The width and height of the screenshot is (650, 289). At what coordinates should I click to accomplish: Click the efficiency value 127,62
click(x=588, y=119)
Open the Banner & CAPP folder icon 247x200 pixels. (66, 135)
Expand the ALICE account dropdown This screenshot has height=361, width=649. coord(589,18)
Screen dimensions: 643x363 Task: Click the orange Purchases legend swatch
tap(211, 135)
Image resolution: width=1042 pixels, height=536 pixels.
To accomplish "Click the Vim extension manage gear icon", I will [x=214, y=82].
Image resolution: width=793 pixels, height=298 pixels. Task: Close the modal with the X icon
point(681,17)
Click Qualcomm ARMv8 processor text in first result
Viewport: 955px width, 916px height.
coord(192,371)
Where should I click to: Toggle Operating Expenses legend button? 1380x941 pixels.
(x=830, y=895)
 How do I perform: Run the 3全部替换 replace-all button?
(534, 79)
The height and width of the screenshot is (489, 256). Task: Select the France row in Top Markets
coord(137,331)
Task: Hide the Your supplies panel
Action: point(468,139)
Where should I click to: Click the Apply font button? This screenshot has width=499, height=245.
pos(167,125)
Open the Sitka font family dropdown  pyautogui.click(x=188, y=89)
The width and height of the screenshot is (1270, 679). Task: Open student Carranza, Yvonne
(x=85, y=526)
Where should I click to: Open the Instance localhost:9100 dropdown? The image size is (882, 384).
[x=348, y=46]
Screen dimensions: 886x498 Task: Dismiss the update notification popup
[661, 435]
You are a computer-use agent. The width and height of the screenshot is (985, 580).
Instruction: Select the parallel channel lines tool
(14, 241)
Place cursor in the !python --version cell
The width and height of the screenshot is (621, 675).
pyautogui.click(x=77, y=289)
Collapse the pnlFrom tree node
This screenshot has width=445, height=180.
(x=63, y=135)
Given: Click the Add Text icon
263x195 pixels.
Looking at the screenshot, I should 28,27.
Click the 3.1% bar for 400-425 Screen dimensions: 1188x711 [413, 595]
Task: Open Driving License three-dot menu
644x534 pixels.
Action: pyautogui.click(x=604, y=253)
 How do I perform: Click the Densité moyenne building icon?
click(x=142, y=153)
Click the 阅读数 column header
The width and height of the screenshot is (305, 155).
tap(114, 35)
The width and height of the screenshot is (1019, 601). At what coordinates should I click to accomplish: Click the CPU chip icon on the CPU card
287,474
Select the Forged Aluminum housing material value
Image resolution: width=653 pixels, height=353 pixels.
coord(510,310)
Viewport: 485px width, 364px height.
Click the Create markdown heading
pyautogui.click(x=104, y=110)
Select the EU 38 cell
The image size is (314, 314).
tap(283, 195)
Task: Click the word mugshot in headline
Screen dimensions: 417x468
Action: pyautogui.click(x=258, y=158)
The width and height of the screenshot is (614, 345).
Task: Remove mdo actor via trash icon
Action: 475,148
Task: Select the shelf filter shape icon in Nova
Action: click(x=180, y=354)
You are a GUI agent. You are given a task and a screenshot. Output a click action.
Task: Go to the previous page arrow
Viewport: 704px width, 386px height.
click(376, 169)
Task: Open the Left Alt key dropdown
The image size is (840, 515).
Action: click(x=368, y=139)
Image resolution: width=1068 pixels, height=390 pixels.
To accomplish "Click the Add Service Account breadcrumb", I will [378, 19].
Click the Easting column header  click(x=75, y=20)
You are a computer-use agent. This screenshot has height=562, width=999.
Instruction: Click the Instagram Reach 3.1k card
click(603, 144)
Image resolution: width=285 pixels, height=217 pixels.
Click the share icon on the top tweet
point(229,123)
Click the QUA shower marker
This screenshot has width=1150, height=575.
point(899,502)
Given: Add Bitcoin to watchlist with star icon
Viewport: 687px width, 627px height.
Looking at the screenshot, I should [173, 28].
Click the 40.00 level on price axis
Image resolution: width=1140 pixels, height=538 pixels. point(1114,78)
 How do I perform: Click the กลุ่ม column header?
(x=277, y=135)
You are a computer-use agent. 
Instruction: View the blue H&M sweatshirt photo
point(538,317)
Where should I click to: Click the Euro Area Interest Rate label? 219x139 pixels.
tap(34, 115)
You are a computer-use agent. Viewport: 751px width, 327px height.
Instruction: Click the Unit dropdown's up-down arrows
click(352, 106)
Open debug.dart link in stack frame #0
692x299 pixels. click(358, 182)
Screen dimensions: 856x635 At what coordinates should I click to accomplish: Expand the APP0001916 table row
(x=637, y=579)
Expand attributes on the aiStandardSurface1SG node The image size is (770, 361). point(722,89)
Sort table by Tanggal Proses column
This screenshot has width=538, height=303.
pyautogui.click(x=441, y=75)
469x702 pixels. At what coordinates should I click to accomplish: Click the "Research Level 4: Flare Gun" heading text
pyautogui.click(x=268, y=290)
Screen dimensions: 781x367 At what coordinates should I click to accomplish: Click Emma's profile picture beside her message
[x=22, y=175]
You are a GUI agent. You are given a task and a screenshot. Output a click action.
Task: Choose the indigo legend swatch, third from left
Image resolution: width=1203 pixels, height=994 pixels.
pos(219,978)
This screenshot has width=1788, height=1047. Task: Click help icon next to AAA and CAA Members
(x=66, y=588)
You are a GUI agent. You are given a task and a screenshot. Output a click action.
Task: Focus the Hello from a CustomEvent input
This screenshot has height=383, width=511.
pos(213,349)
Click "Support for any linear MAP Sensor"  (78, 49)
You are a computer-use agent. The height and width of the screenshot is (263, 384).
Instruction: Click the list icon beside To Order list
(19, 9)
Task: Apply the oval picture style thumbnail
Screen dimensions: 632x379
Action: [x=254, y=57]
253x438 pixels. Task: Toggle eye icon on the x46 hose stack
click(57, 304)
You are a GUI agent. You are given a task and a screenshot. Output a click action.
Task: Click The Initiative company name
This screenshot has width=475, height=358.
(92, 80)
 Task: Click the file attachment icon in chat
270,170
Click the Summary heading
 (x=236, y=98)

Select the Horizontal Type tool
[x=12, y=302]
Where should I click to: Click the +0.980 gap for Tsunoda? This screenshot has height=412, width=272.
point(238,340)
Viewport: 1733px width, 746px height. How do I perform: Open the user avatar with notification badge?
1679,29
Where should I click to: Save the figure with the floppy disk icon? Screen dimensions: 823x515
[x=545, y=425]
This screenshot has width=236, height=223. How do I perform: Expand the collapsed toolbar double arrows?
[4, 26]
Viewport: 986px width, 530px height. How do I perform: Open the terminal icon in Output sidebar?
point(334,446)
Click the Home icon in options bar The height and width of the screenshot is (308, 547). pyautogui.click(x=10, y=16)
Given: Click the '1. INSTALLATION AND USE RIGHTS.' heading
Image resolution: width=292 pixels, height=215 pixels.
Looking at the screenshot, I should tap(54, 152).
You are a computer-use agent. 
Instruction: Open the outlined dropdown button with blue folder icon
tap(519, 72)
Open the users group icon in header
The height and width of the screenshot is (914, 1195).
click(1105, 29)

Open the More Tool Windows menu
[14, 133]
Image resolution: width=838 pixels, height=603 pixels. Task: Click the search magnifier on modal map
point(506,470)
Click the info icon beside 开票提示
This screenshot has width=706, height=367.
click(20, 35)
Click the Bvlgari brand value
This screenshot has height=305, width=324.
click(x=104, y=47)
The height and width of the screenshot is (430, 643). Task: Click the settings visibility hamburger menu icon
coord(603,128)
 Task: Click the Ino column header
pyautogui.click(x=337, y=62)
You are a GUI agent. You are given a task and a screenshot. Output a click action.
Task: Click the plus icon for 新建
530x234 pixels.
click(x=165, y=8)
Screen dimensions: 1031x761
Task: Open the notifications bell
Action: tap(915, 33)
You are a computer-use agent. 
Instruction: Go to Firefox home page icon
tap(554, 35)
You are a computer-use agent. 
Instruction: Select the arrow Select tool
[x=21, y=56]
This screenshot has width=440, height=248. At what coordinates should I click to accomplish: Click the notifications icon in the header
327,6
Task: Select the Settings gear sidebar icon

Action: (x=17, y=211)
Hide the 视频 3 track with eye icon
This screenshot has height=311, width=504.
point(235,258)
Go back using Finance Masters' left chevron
○ ○ ○ ○ ○
▶ _Task description_
Exactly as they stand, set down the lines from the top of the data through the line with "Open the Banner".

▶ _Response_
The width and height of the screenshot is (650, 289). At what coordinates should I click to accomplish: Click the efficiency value 127,62
click(x=588, y=119)
Open the Banner & CAPP folder icon 247x200 pixels. (66, 135)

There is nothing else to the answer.